WANG: I think it's too early to tell, and I haven't watched a lot because I'm on writing deadlines. I can tell you the films I'm most excited about even though I haven't seen them: First Cow, Kelly Reichardt's new film, I anticipate I'm going to love. I'm also excited to watch Shirley, Josephine Decker's new film, but it's going to be an interesting year.
KWAK: A South Korean feature, House of Hummingbird, [was] released in South Korea in 2019, but it'll be available for American audiences in 2020.
OLSKY: A lot of the great things I've seen are documentaries, like Crip Camp, Boys State…. Minari was just fantastic. It's an A24 film, it's terrific and felt like something that'd become, in other years, a slow-growing favorite. It's a gem.
ERIVO: There are a couple documentaries that might end up at the Oscars. Boys State, which came out at Sundance recently, broke me in half. I was sobbing. There's another movie coming soon by a wonderful director, Radha Blank, The 40-Year-Old Version. It's shot in black and white on 35mm. It's spectacular!
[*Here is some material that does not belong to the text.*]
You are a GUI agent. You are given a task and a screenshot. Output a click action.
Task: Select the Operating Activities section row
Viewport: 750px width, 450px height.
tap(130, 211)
LONGORIA: Penelope Cruz and Edgar Ramirez in Wasp Network. Penelope blew it out of the water with her Cuban accent. It had my Cuban friends saying, "Is she from Cuba?" Edgar Ramirez is stunning. You can't take your eyes off him as an actor. The whole cast is phenomenal. The storytelling, the delineation of that script, the twist…. It's a story that nobody knows about and nobody cared about. Like, why do I care about five Cuban spies that were against the United States? [Olivier Assayas] did a great job.
HARRISON: The last thing I saw in the theater was Swallow, but that was so long ago! Haley Bennett is wonderful in that. I've also seen First Cow, but this was before quarantine.